Exemption Process

Section 6(2) of the Act authorizes the Minister responsible for the act, or their delegate, to exempt a public sector body from the requirement to disclose an individual's information if, in the designated Minister's opinion, the disclosure could unduly threaten the safety of that individual (see below for explanation). There are no other grounds for granting exemptions to individuals.

The deadline for application for exemption from the disclosure list (published on or before June 30) is November 1. Please read the Compensation disclosure exemption application web page for more detailed information.

Apply for an exemption

  1. Download, fill, and submit the Compensation Disclosure Exemption Form (PDF).
  2. Send a copy of your application to Human Resource Services at compensation@ualberta.ca.
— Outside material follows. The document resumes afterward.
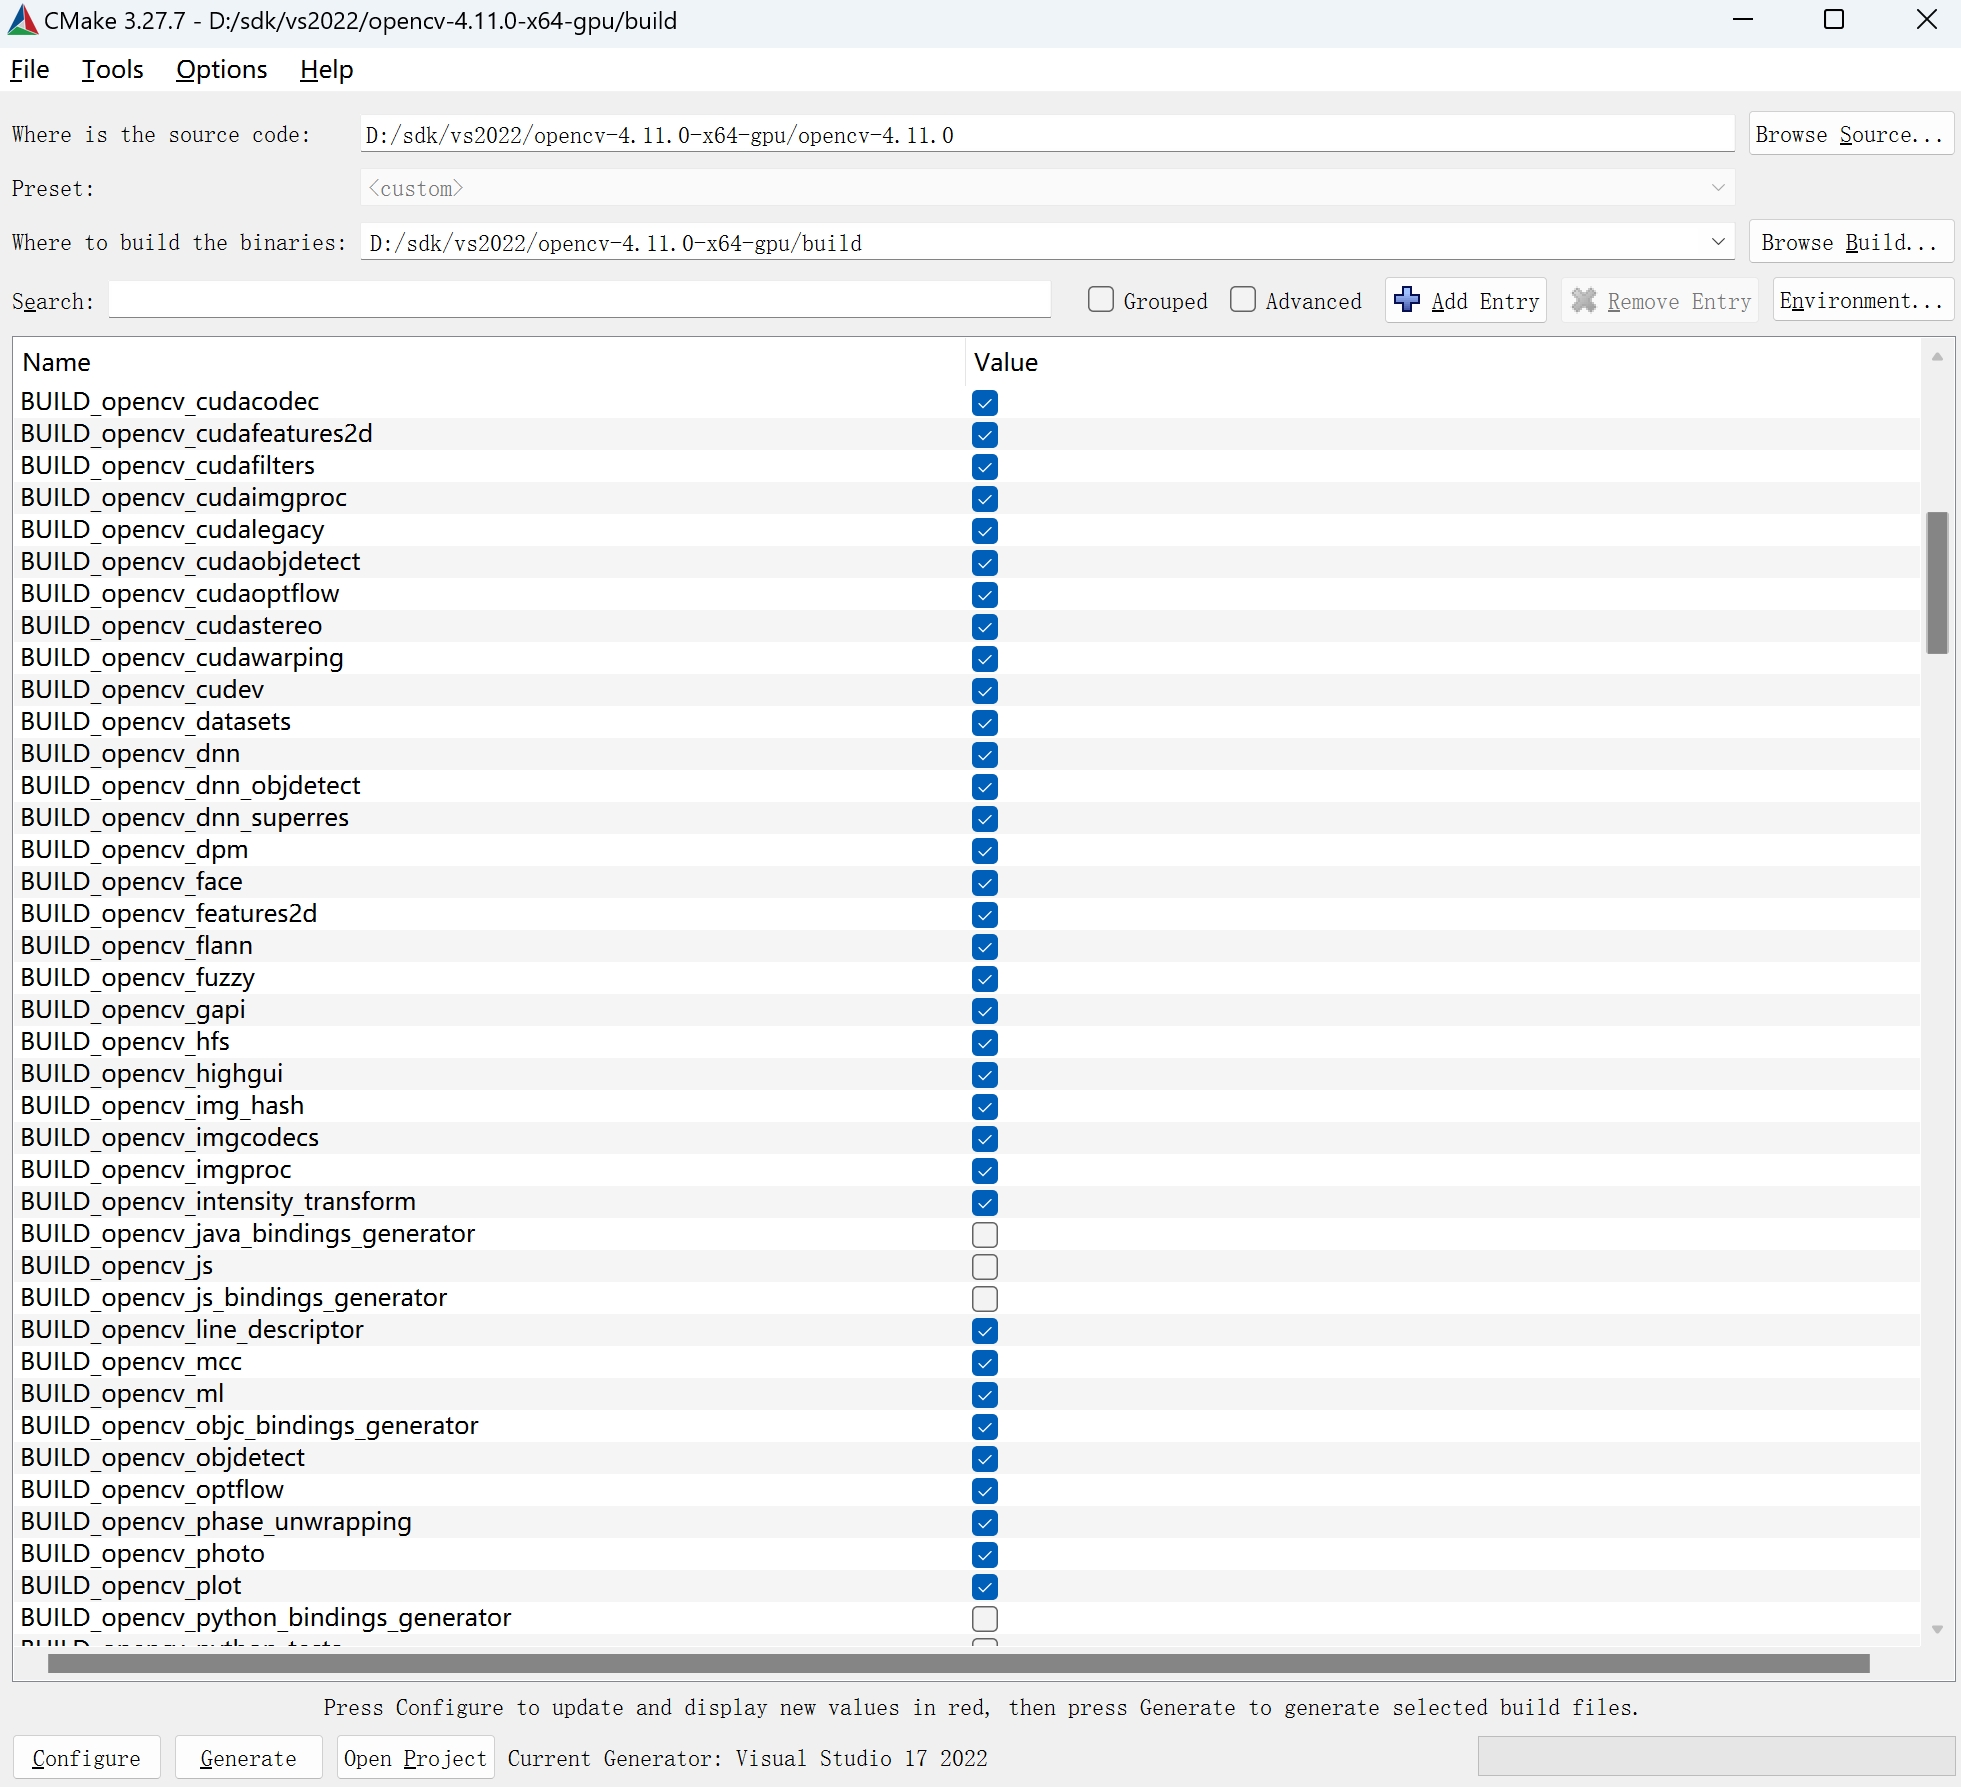Click Open Project

414,1758
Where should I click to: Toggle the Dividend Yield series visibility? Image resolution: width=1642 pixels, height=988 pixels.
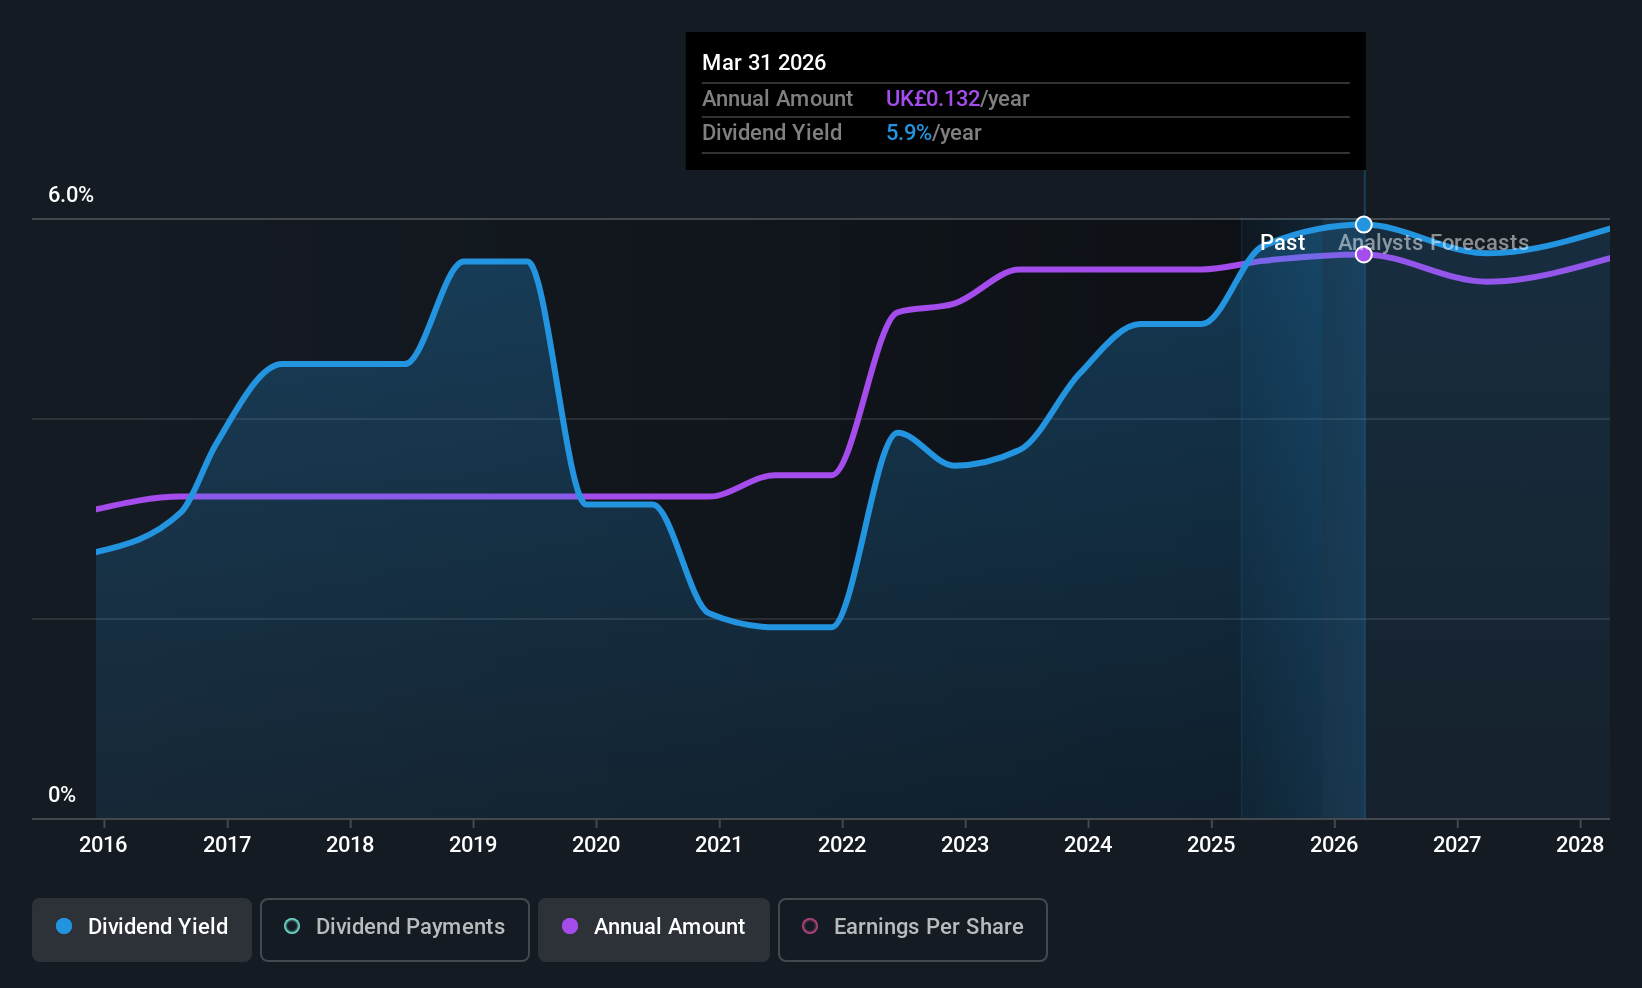point(141,928)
Call 780-492-0210 for more information.

Threats to a Person's Safety

In the application form, it's up to the applicant to describe:

  • the facts and circumstances that demonstrate the potential undue threat to the safety of the individual
  • a link between the disclosure and the individual's threat to safety

Examples of circumstances that may justify an exemption include when a person has:

  • a long-standing harassment or stalking issue
  • received specific, credible threats against their personal safety, where the disclosure could be linked to the threat

Generally, exemptions are less likely to be granted when:

  • a potential threat to a person appears to be purely speculative or non-credible
  • it's unlikely compensation disclosure will contribute to the safety risks a person already faces in their position
  • a person is merely opposed to the concept of compensation disclosure
  • a person's name is already published on an employee list, particularly where the organization's salary ranges are also public or readily accessible

Note: These examples are for illustration only and are not binding on the designated Minister, who'll decide applications on an individual basis.

Length of Exemption

An exemption will generally be valid for 5 years, unless circumstances warrant an earlier expiry date. To have an exemption continue, it's necessary to re-apply at the end of the current term.

If an employee leaves a public sector body and moves to another public sector body or to the Government of Alberta, the employee has to re-apply for an exemption.

It's up to an employee to monitor the expiry dates for the exemption and re-apply if necessary.

Getting an exemption after a disclosure

If an exemption is granted after a public sector body or the Government of Alberta has already made its disclosure for that year, they'll:

  • remove the information from disclosure as soon as possible for the current year
  • remove information relating to prior years as long as it's possible to do so

When an Exemption is Denied

An individual can re-apply for an exemption in a subsequent year if their facts or circumstances change.